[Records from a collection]
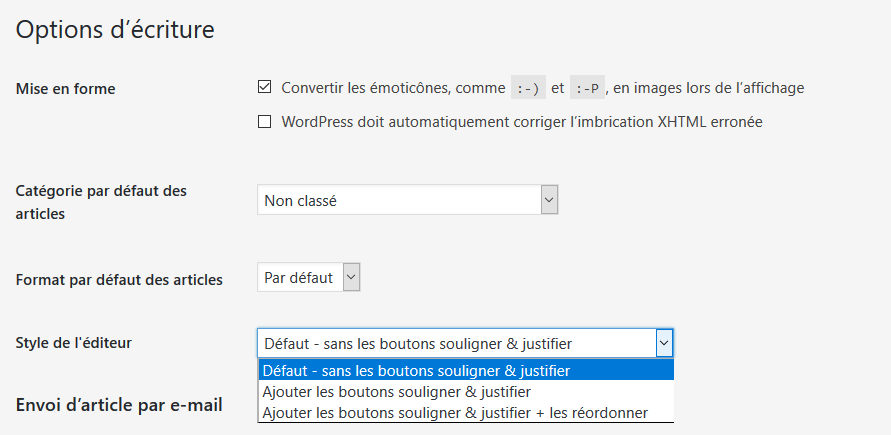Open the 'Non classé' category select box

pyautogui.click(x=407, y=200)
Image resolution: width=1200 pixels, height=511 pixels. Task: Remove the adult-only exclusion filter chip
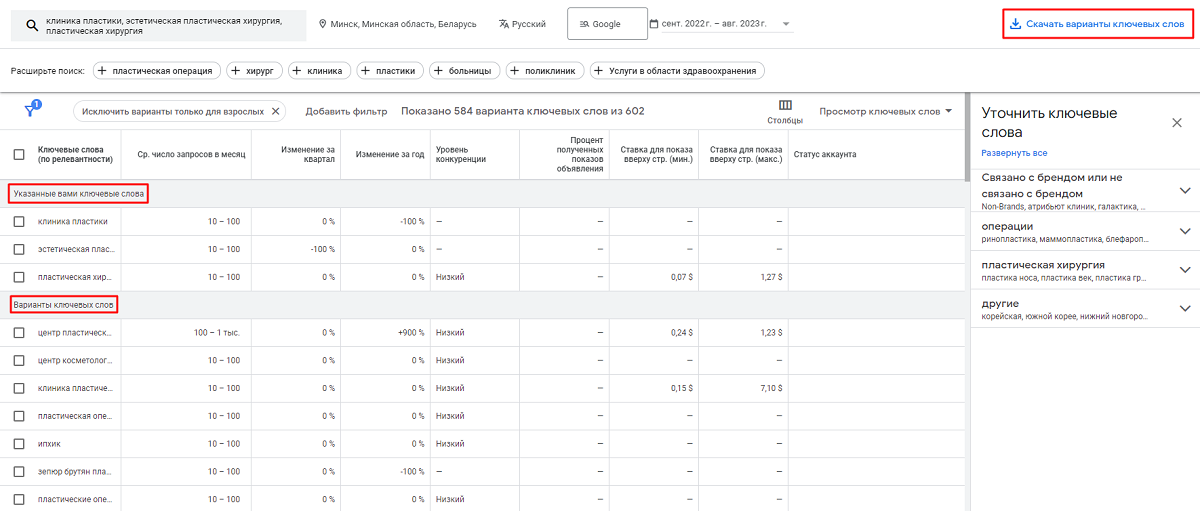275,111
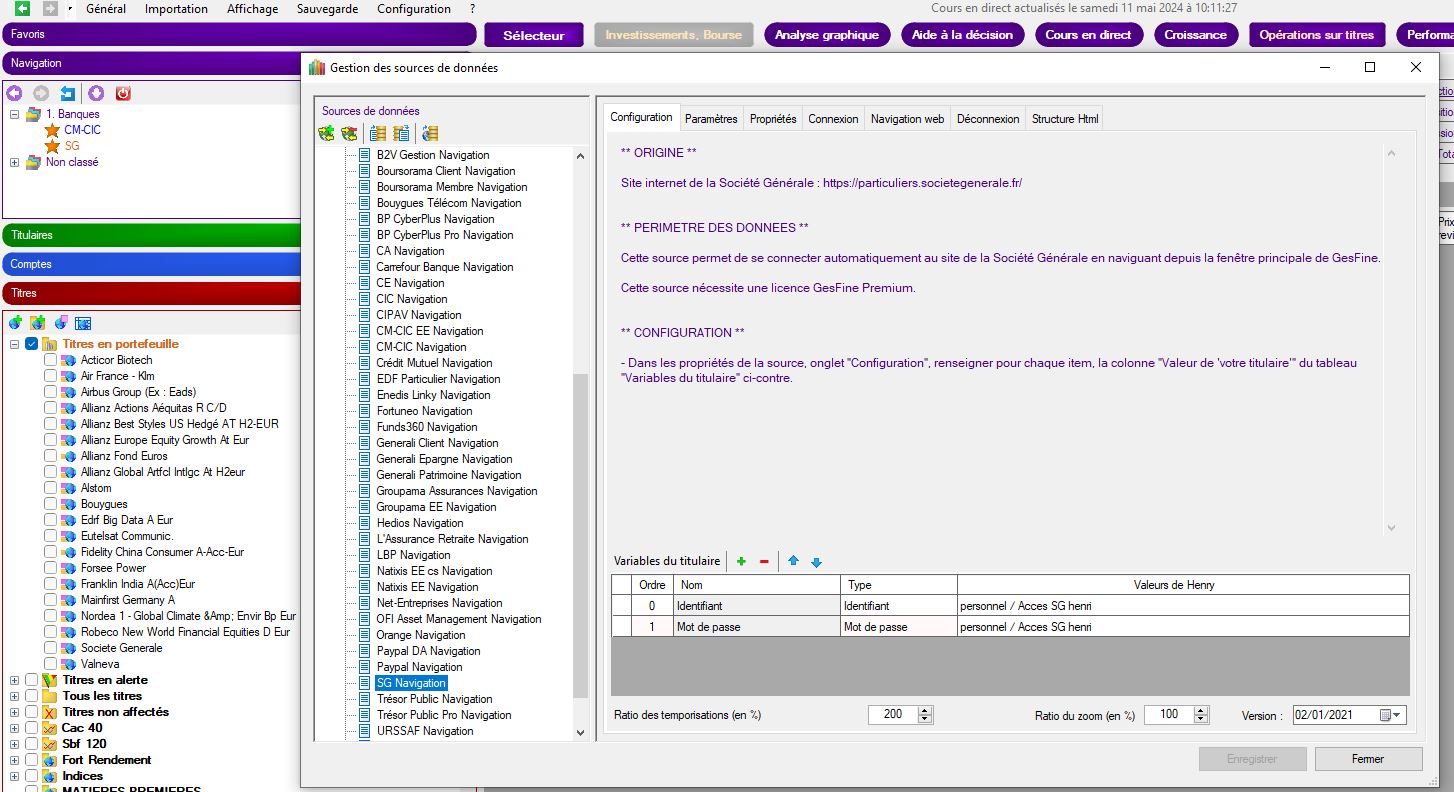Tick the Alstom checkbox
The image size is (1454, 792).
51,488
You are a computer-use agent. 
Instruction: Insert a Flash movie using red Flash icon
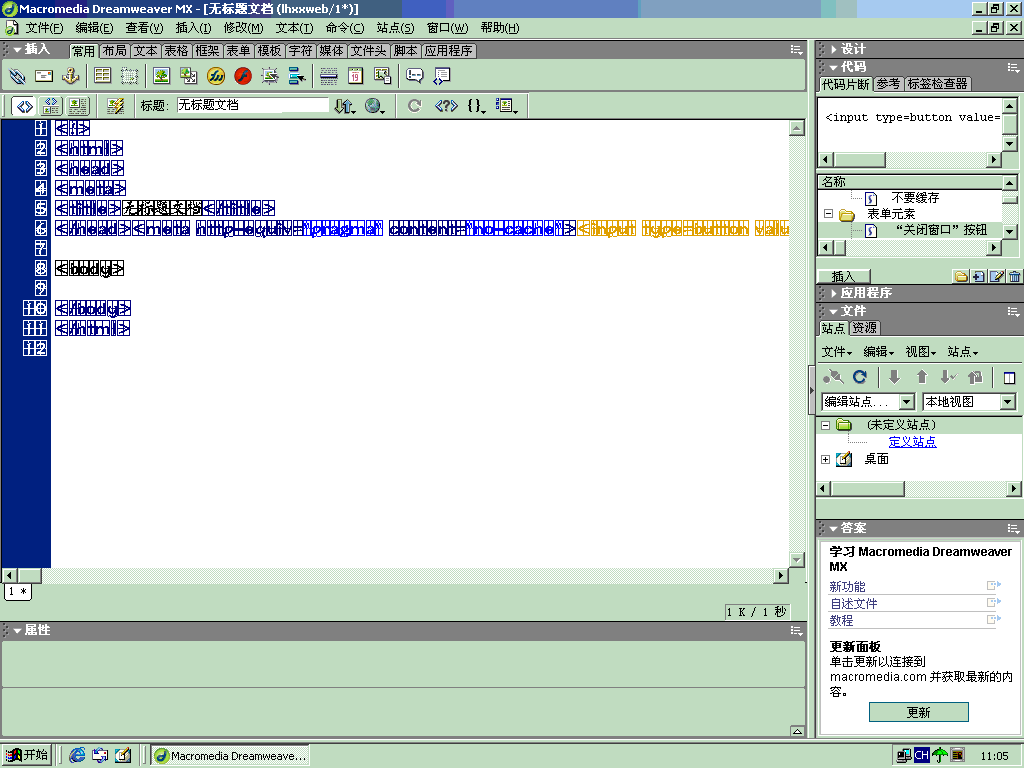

• [Work instruction]
I would like you to retype exactly the lines running from the one containing "Image resolution: width=1200" to the last line of the entries, both included, leaving all pictures out.

• [Answer section]
Image resolution: width=1200 pixels, height=511 pixels. Task: Remove the adult-only exclusion filter chip
275,111
Tick the Alstom checkbox
The image size is (1454, 792).
51,488
You are a computer-use agent. 
Instruction: Insert a Flash movie using red Flash icon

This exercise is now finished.